About Us - General History
In 1937, California Legislature revised the surplus line law
enabling the Insurance Commissioner to oversee the regulation of surplus line
transactions. To assist the Commissioner with this regulatory oversight, the surplus line
brokers were requested to form an association whose main objective then would be to keep
its Members abreast on regulations and guidelines relating to surplus line insurance.
Honoring this request, the brokers formed the Surplus Line Association of California
("SLA"), a private, non-profit organization.
Shortly after its formation, the Commissioner requested the SLA to
expand its role in 1939 by undertaking the responsibilities of a "stamping
office" to receive and examine surplus line broker filings, as well as to ensure that
proper surplus line taxes are collected. At the same time, the SLA played a supportive
role in assisting and encouraging its Members to comply with surplus line laws and
regulations in California.
Historically, the SLA performed essentially two functions in
assisting the Commissioner oversee the surplus line activities in this State. First,
acting as the "stamping office" for filings made by the surplus line brokers,
the SLA ensures broker filings are in order and are made in compliance with existing laws
and regulations. Second, the SLA collects and reviews financial information concerning the
non-admitted carriers used by its Members. In 1987, the SLA began a security review
program limited to non-discretionary review of only foreign non-admitted insurers’
security filings. Although the security review program was designed to assist the surplus
line broker in evaluating the suitability of the carrier, it is always the broker who
bears the ultimate responsibility for evaluating, judging, and selecting that security
which will safeguard the interests of California risks.
In the late 80’s and early 90’s, the surplus line market grew
dramatically in California, both in premium volume and in the number of
non-admitted carriers. This was largely due to more and more average household
insurance buyers flocking into the non-admitted market for coverage, because
they were either unable to get insurance in the admitted market or because
they believe it was too expensive. This flood of average personal lines
(mainly private passenger auto liability) insurance buyers lack understanding
of the intricacies of non-admitted insurance and the sophistication when
selecting a non-admitted insurer. Consequently, many times their quest
for lower premium led them to a few unscrupulous brokers and poorly capitalized
offshore alien insurers who took advantage of their naivete. As a result,
consumer complaints against the surplus line industry (due mainly to the
insurer not paying claims) skyrocketed and legislative scrutiny followed.

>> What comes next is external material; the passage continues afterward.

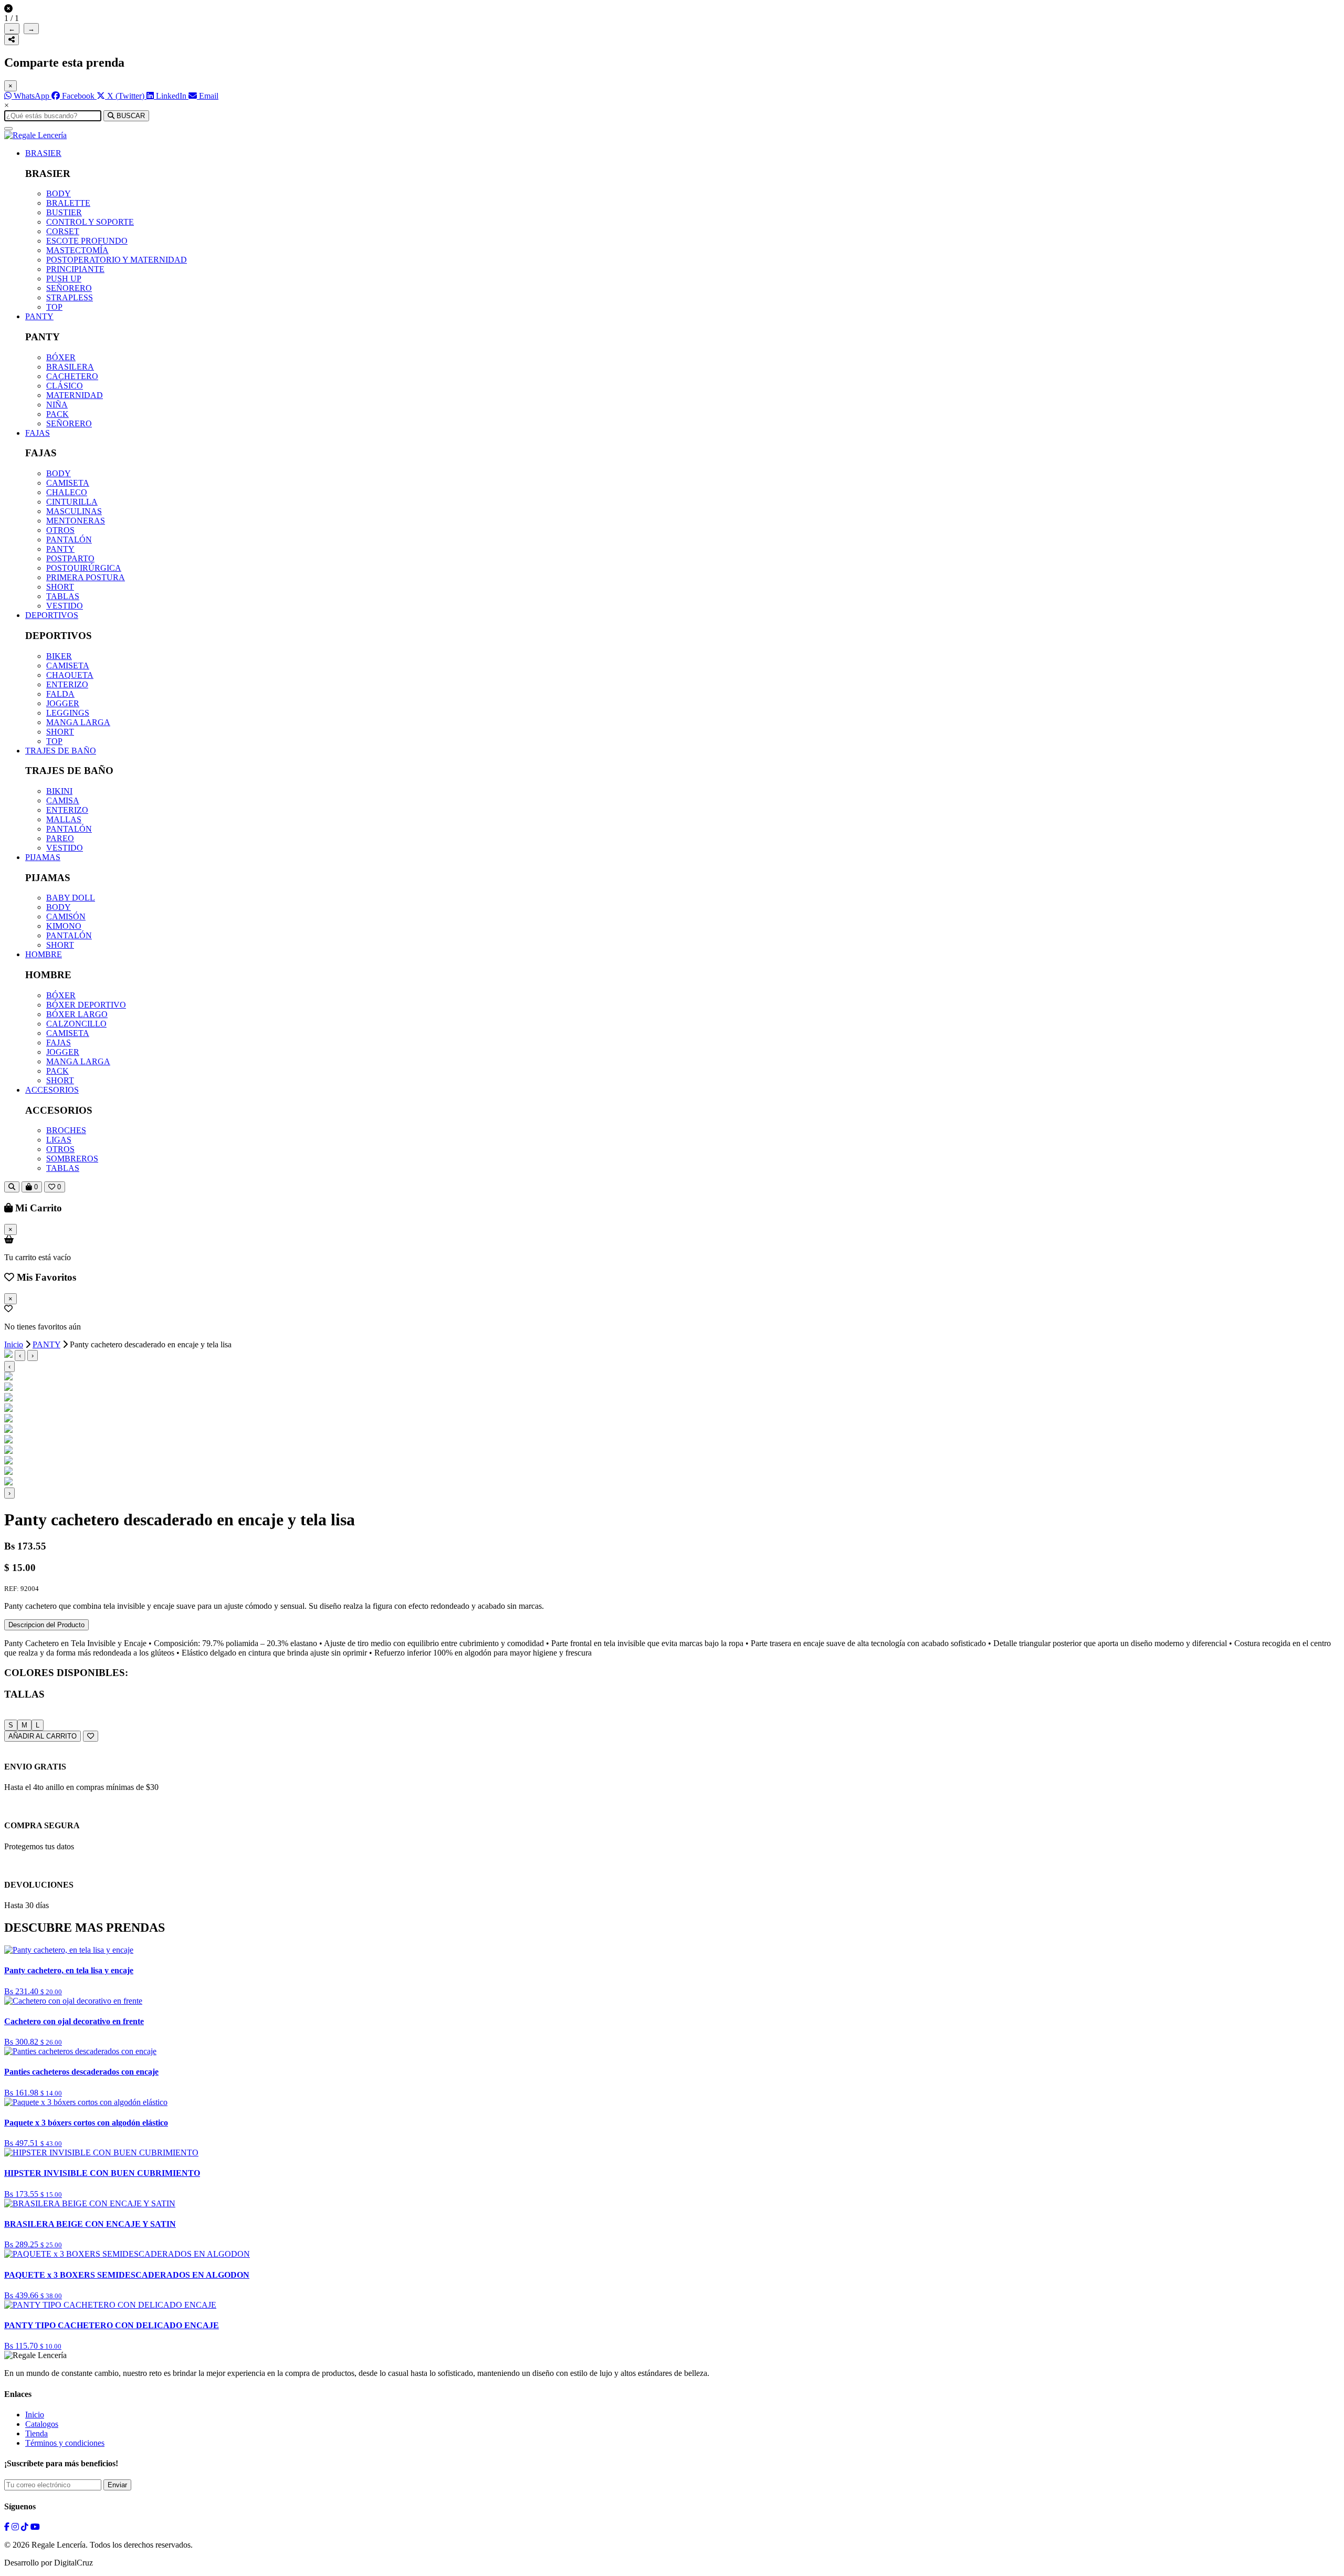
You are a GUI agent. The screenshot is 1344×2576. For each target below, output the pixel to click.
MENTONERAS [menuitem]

By 1993, several significant pieces of legislation and regulation
were enacted that specifically affected the surplus line market in California. The effects
of these statutes restricted the number of non-admitted insurers allowed to do business in
California; limited the types of insurance that may be exported to the non-admitted
market; and allowed the surplus line community the opportunity to take a more active role
in assisting the DOI regulate the non-admitted market.

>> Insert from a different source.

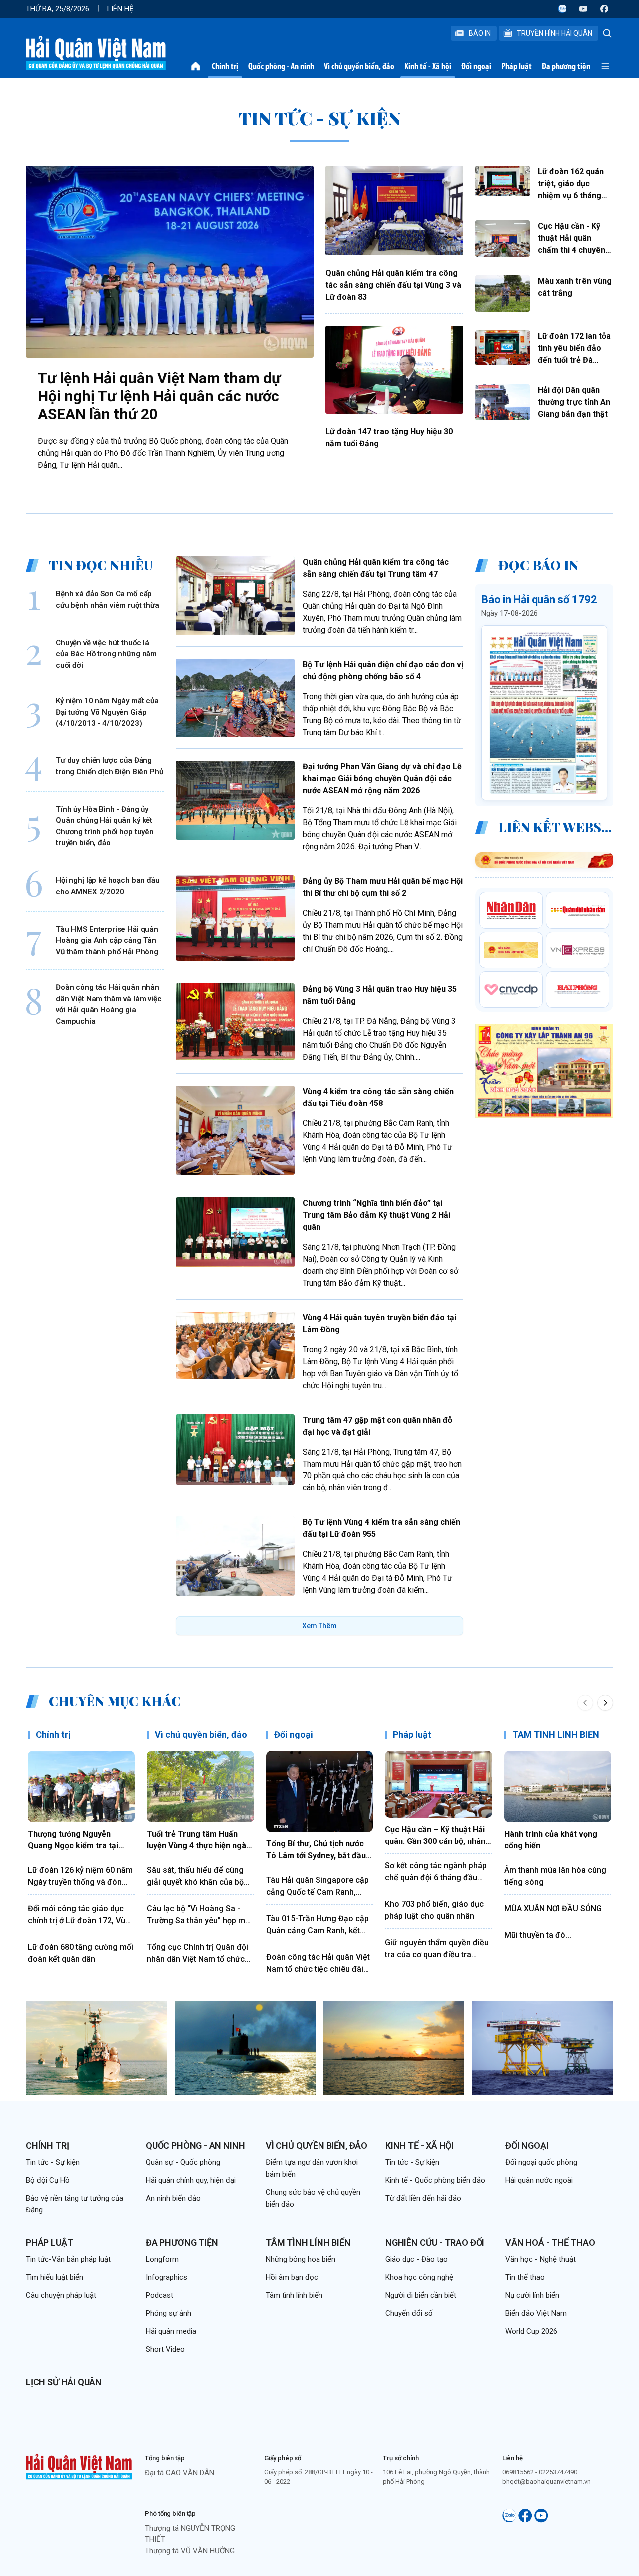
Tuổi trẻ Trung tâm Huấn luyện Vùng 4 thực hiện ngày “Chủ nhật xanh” (198, 1840)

Two of the statutes adopted in 1993 have a direct impact on the operations of the SLA.
Regulation 2174, which took effect May 1993, established tighter financial and operational
standards for non-admitted insurers operating in California. Concurrent with the adoption
of Regulation 2174, the DOI requested the SLA to expand its security program and perform
specific analysis to determine whether foreign and (beginning in 1994) alien non-admitted
insurers meet the criteria established by the DOI.
In October of 1993 California legislators passed Assembly Bill 865
(CIC 1780.50). This Bill, which became effective January 1, 1994, codifies the
responsibilities of a surplus line advisory organization and allows the Insurance
Commissioner to delegate certain duties under a Plan of Operation. In addition to granting
statutory recognition to the advisory organization, members and employees of the advisory
organization were granted immunity while performing the delegated duties.

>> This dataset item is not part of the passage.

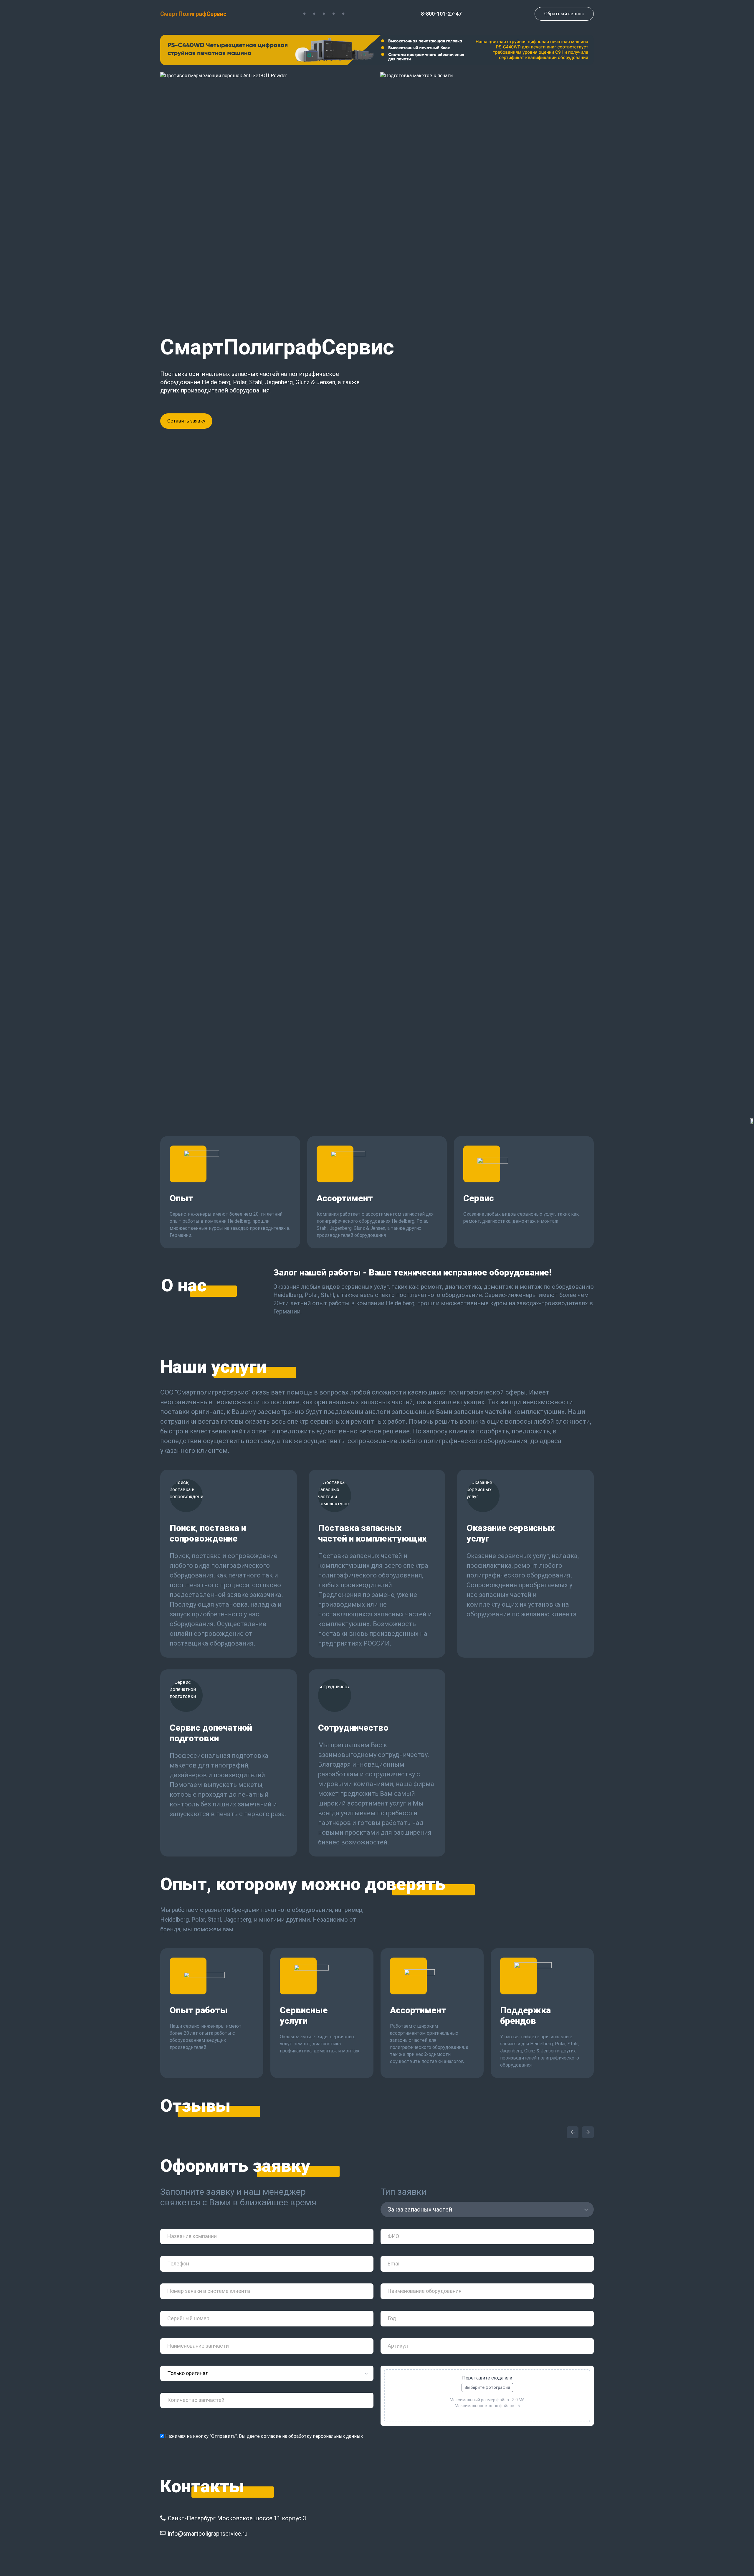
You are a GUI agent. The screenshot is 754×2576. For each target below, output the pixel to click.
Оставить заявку (186, 421)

On March 30, 1994, the SLA officially became the surplus line
advisory organization, following the Commissioner’s determination that the SLA had
the qualifications identified in CIC 1780.54 (a). The DOI also approved the SLA’s
Plan of Operation which outlined the specific duties to be performed by the SLA, as well
as the procedures to be taken to ensure that the duties are performed.
While the SLA is often perceived as a regulatory agency, it has NO
separate regulatory powers. The SLA’s activities are at the direction and control of
the DOI. Under its new statutory authority, the SLA is also subject to an examination of
its performance of the functions under the Plan of Operation at least once every three
years by the DOI.
The SLA’s main goal is to continue working together with its
Members and the DOI to help maintain a healthy, fair, and competitive marketplace in
California, as well as protect the interests of the California consumers, the eligible
non-admitted insurers, and the brokers.